» Testo estratto:
━━━━━━━━━━━━━━━━━━━━

PISTOIA. È la storia di Caino e Abele, forse, o quella del peccato originale, che con il tempo e la sua evoluzione ha regalato piaceri e felicità effimere, tipo il telefonino. Azzardiamo ipotesi, nella piena consapevolezza di correre il rischio di far capire a chi legge che chi c’era non ha capito assolutamente nulla, ma stavolta ci corre l’obbligo di fermarci al cospetto della bravura dei due protagonisti, Gaetano Bruno e Francesco Villano, e aggiungere poco altro alla loro Genesi Quattrouno, breve, intensa e fisicissima rappresentazione andata in scena, ieri sera, al piccolo teatro Bolognini, anticipazione forse un po’ troppo idealista della nuova rassegna targata Atp che allungherà il cartellone del Manzoni nella sua meravigliosa dependance di via del Presto.
Lo spazio è ridottissimo: sulla scena incombe un albero capovolto, o forse un albero già nato, ma visto da una prospettiva particolare, dalle viscere, dalle radici. Sotto, una fiera, che pare dormire profondamente, come se fosse in letargo, tanto che un suo consimile, che lo osserva impietrito fuori dalla gabbia mentre la gente inizia a riempire la sala, dopo aver provato a stuzzicarlo, lo crede, temendo, morto.
Invece è vivo, sveglio, stava solo giocando e allora ha inizio la lotta animale per il dominio: gesti primordiali si confondono con cenni convenzionali perfettamente identificati da diversamente abili. Lo spazio è ridottissimo: sotto i rami-radici di questo albero capovolto, o prima dell’inizio, della fine, i due protagonisti devono per forza di cose recitare gattoni. Del resto, non parlano, emettono suoni gutturali e si invitano vicendevolmente a rivolgere lo sguardo verso est: c’è luce, probabilmente, laggiù, o è quello il posto dove ha dimora la caverna e dove si daranno appuntamento, meravigli ondosi di non andarci insieme.

━━━━━━━━━━━━━━━━━━━━

» Elenco dei dati:
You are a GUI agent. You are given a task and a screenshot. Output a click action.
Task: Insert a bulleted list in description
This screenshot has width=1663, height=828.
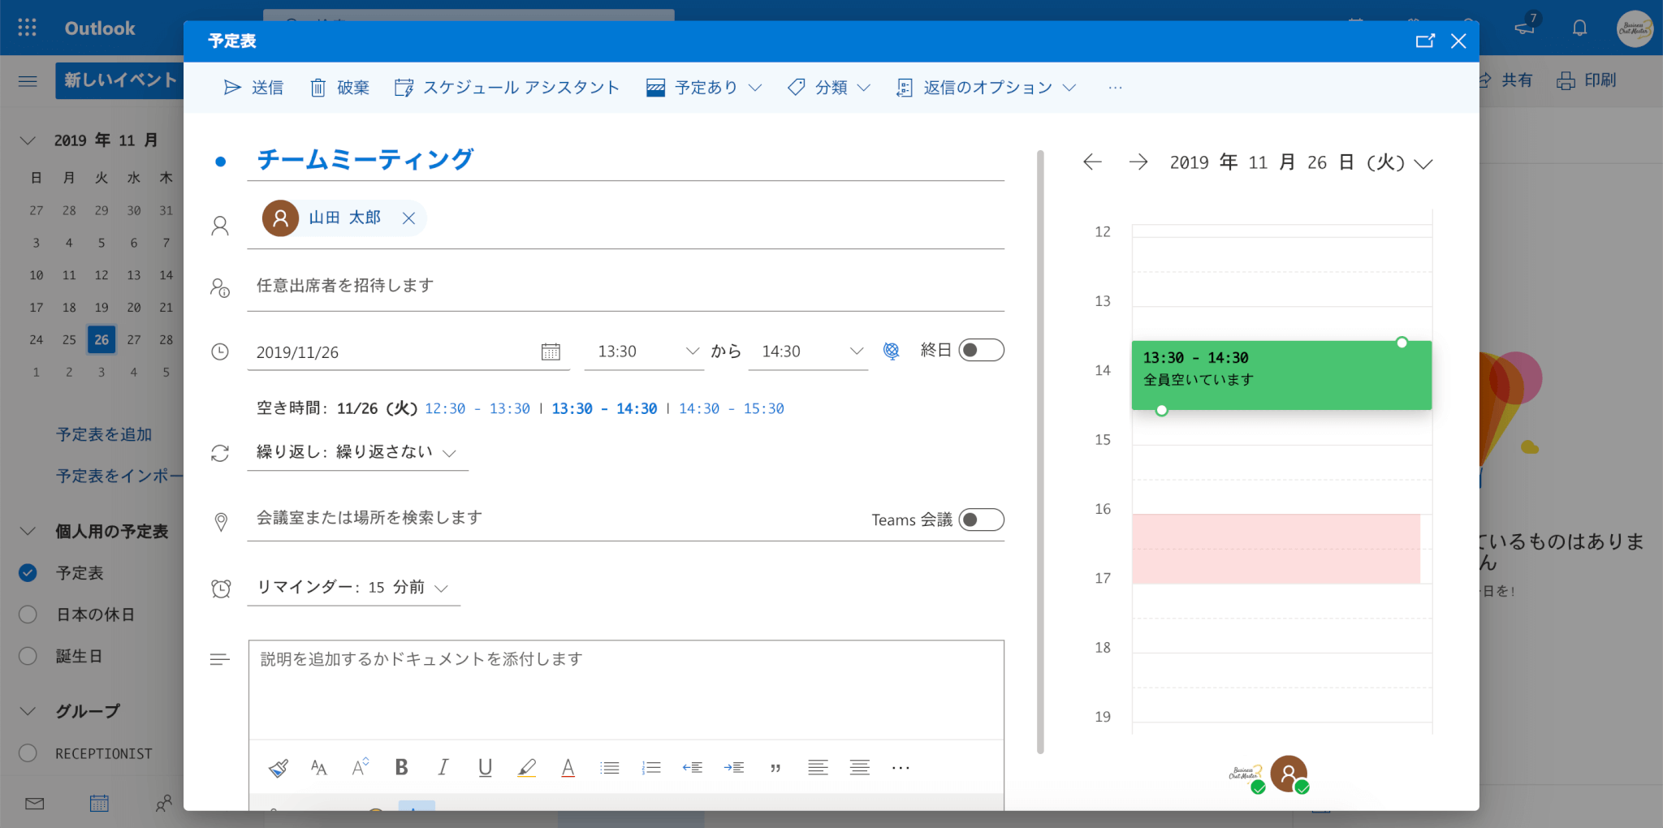609,767
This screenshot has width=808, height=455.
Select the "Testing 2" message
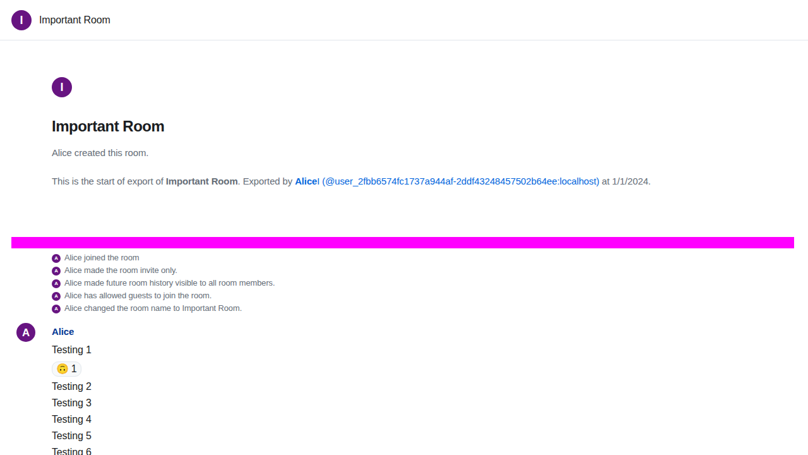pos(71,387)
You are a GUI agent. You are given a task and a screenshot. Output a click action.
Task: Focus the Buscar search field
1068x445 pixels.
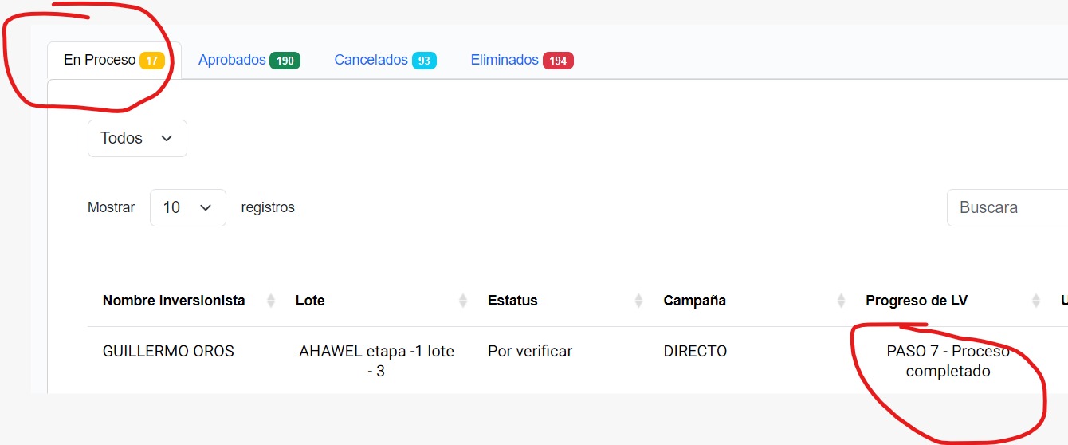tap(1007, 207)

━━━━━━━━━━━━━━━━━━━━

Riprendi la recensione dello spettacolo teatrale Genesi Quattrouno e proseguila a partire dall'ultima frase riportata.

» Risposta all'esercizio:
Ognuno dei due ha un fratello, che sta aspettando: sono due fratelli forti, coraggiosi, scaltri, ma non ci sono. Strano, il mondo è iniziato da poco, difficile che abbiano trovato il tempo e il modo per come avventurarsi altrove. Le due scimmie continuano, giocando, a misurare la pressione altrui.
Lo spazio è ridottissimo, non solo superiormente. Alcuni rami secchi, che non sono scarti di quelli sospesi, ma macerie di chissà quale universo imploso, recintano circolarmente la scena: fuori è un’altra epoca; si sta in piedi, ci si rincorre, si parla, si dicono anche una serie di parole letteralmente incomprensibili che non fanno che da corollario al cuore del problema, che non riusciamo però a percepire.
Qualcuno in sala ride, rumorosamente. È vero, i due protagonisti, qualche volta, ricordano l’incomunicabilità di Ficarra e Picone. Ma questa è un’altra nostra deduzione e non vorremmo che generasse irritazione, se fosse una nostra semplice folgorazione, casomai dettata dalla nostra necessità di catalogare all’interno di recipienti che sappiamo maneggiare il cosmo del teatro.
I tempi, però, al di là di ogni ragionevole considerazione, sono quelli giusti, ideali: finiamo anche noi nel farci risucchiare dall’incomprensibilità e ne giustifichiamo l’assurdo. Ma è solo una sensazione, epidermica: appena ci dissociamo dall’aspetto emotivo, ripiombiamo nel dubbio di non aver capito. Nulla.